EMF Diff/Merge is now embedded into the Thales internal toolsuite for model-based design. It is integrated as a front-end tool for version control, but also as a back-end engine for a variety of other tools and features for which it was a real development booster.
The toolsuite is being used in a wide range of operational projects within the activity domains of Thales: aerospace and transport, defense and security. Given the interactions we have with system design teams, the domain where EMF Diff/Merge is used the most is probably aeronautics. However, like every other Eclipse open-source project, EMF Diff/Merge may be used in domains we are not aware of.
Isn’t the merging requirement already taken care of by other projects such as EMF Compare?
While EMF Compare is an integrated solution, EMF Diff/Merge is a component for building tools. In the EMF Diff/Merge vision, merging is a primitive operation in the field of model manipulation, transformation and evolution.
This is why EMF Diff/Merge is not tied to the way models are persisted and structured (EMF resources and containment trees). EMF Diff/Merge operates on “model scopes” which are arbitrarily-defined sets of model elements. In particular, what it means for a model element to be added to or removed from a scope may vary according to specific use cases. For example, we are working on an infrastructure that supports modeling patterns. In this context, model scopes are subsets of models defined by specific filters.
Obviously EDM is a great choice for collaborative modeling environments. But how large can such an environment be – is there a limit or an ideal project size?
This is a fundamental issue for all modeling technologies. We are starting to see more and more projects that involve large models which, for memory reasons, cannot be worked on without switching from 32-bit to 64-bit Windows OS. As far as merging is concerned, whatever the way models are persisted (files, databases), EMF Diff/Merge can take benefit of model scopes to operate on subsets of models which are as small as possible for the targeted use case, and as large as available memory allows.
So far, the level of abstraction at which EDM operates is a low, strictly technical one. Are there any plans to take the project to a higher level or will you be focusing more on improving the interoperability with higher-level comparison frameworks?
Differences between models can be represented at different levels of abstraction. At a low, technical level, it is simply an atomic piece of information which is present in one model and not in the other. At a high level, it may correspond to an editing action made by a user via a tool palette in a diagram, which typically encompasses several low-level differences.

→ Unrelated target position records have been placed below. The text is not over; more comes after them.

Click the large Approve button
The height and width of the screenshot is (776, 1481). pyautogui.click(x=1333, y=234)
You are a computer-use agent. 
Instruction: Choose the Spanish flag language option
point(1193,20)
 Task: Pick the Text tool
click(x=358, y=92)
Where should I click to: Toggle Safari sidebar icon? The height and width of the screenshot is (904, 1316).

The EMF Diff/Merge engine operates at a low level: that yields a very simple framework for merging, which is a good thing for soundness and consistency. By contrast, in a use case where a user has to understand differences and decide which ones to merge, it is better to expose high-level differences. In EMF Diff/Merge, these two objectives are allocated to different components: the engine for soundness, the default GUI for raising abstraction. Improving the GUI or bridging with higher-level frameworks are two non-exclusive possibilities we may explore.
Speaking of which: what are currently the strongest/most important ties to existing modeling projects at Eclipse?

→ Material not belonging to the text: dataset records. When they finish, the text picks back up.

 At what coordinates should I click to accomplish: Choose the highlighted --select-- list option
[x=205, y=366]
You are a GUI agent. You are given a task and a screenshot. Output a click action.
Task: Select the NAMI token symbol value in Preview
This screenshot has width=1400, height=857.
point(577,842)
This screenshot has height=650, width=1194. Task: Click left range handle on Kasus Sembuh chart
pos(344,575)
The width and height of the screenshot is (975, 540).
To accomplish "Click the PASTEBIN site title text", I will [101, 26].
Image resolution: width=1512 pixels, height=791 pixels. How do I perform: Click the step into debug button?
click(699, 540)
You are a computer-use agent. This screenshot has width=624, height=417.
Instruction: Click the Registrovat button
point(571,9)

The core part of EMF Diff/Merge directly depends on EMF, the core Eclipse modeling technology. The default GUI of EMF Diff/Merge integrates with the Compare framework of Eclipse. In addition, default model scopes for GMF, the diagramming technology, are provided. We are currently working on integration into / support for UML/SysML, CDO and the new Sirius project.

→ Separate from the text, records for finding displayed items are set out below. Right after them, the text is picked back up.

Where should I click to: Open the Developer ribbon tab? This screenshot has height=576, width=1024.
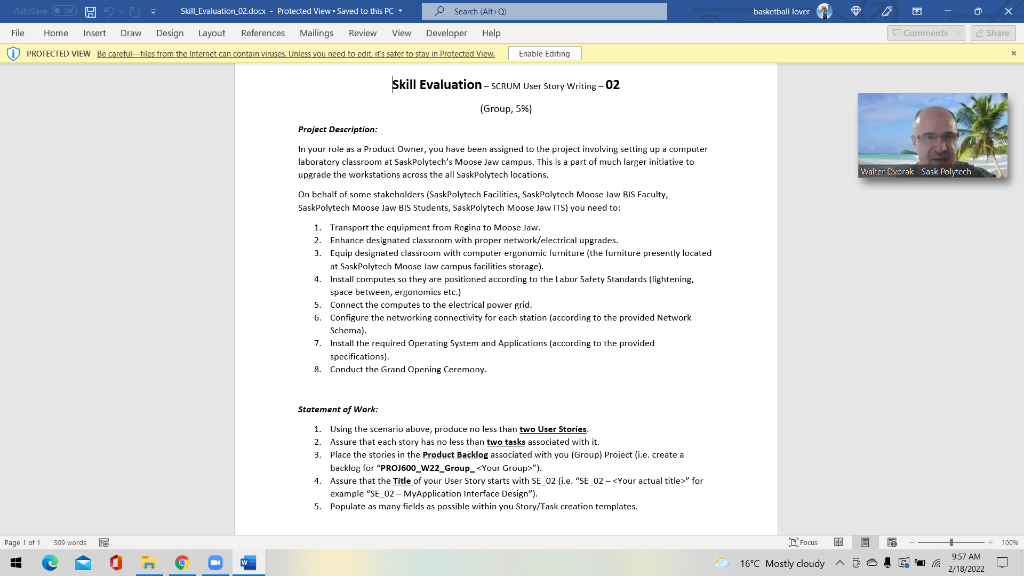[x=446, y=32]
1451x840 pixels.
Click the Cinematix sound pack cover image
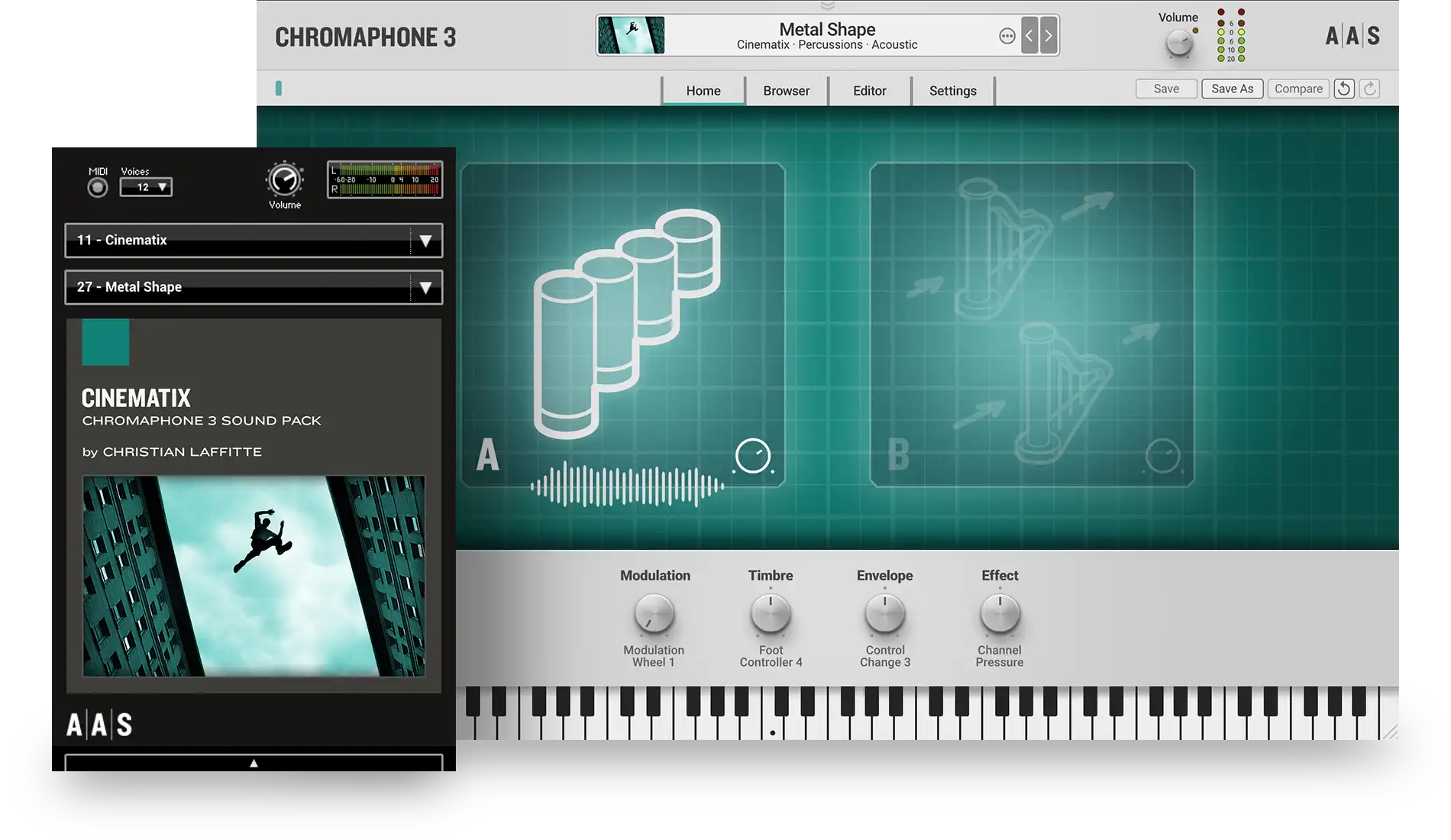253,577
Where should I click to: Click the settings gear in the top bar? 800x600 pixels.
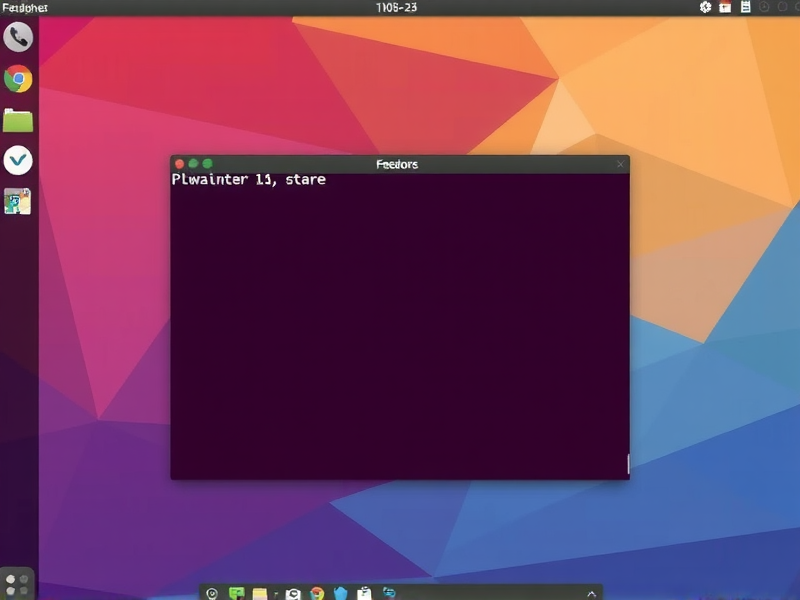pos(703,7)
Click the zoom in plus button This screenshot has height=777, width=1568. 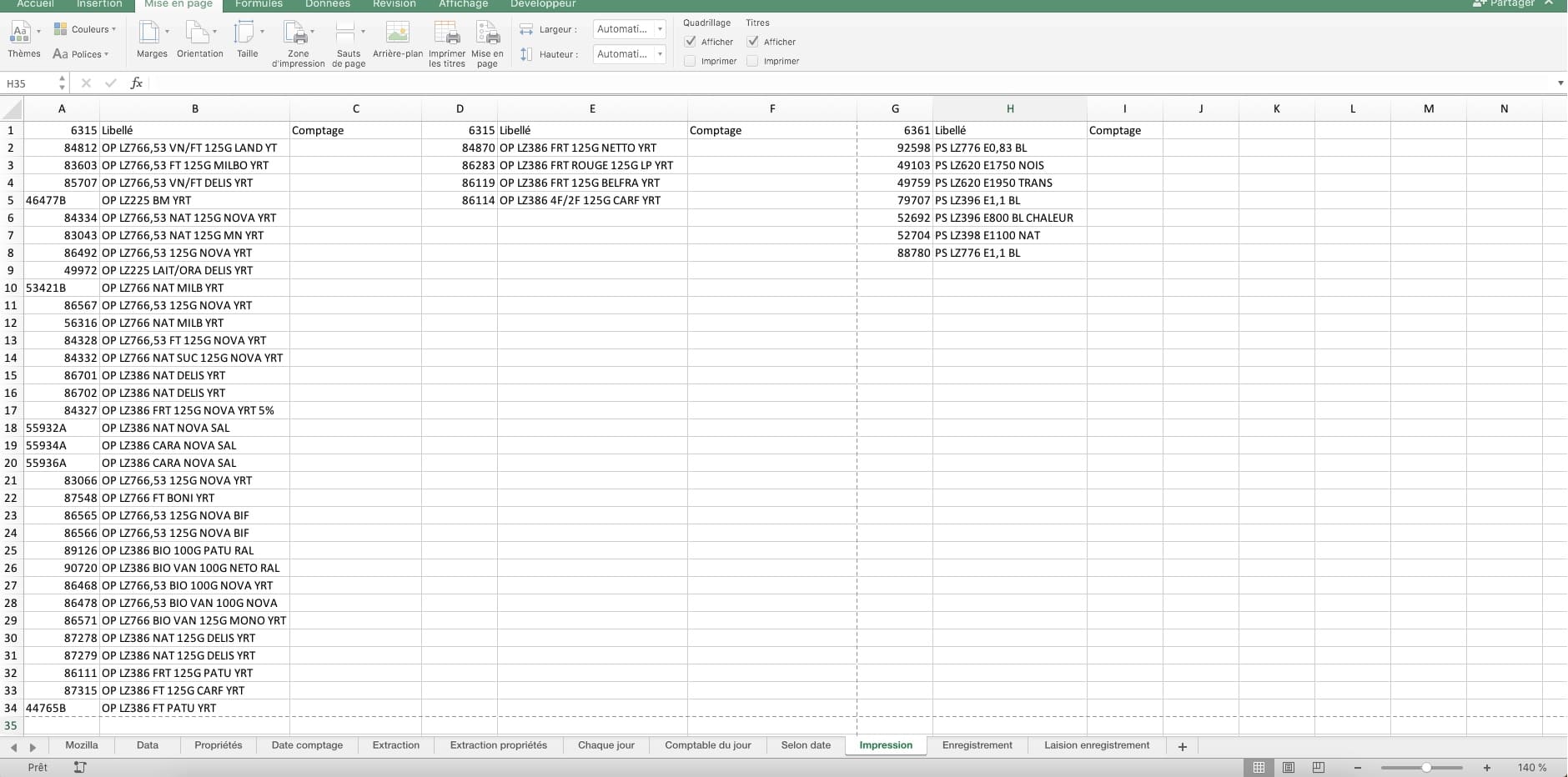pos(1486,767)
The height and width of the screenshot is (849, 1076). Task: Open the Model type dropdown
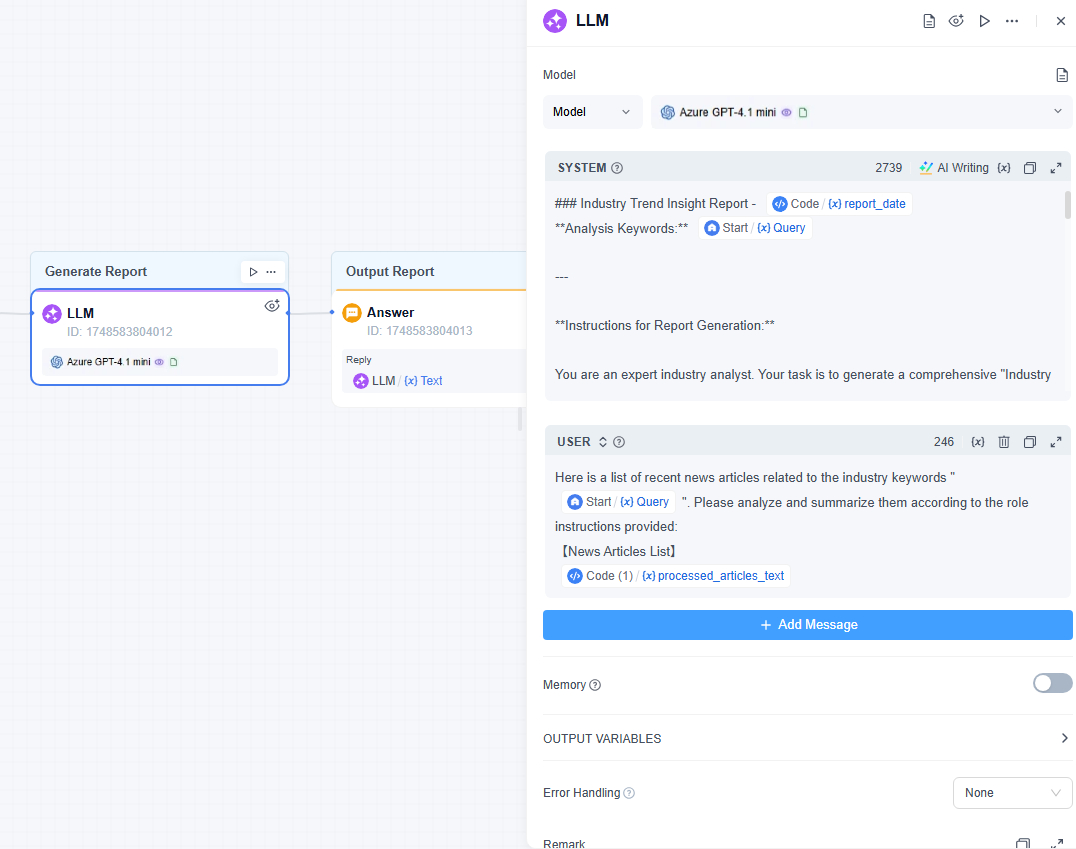coord(592,112)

What’s on the roadmap for EDM?
In addition to all that I mentioned, we are going to improve the flexibility of the tool. The UI will be extended to support the easy definition of model scopes. The mechanism for matching model elements, which is based on a general notion of identifier that can be mapped to EMF identifiers, qualified names or anything else, will be used for providing alternative matching algorithms.
In the longer term, there are ideas we would like to explore: improving impact analysis during merge, making the engine reactive to model changes, or better exploiting the notion of delta.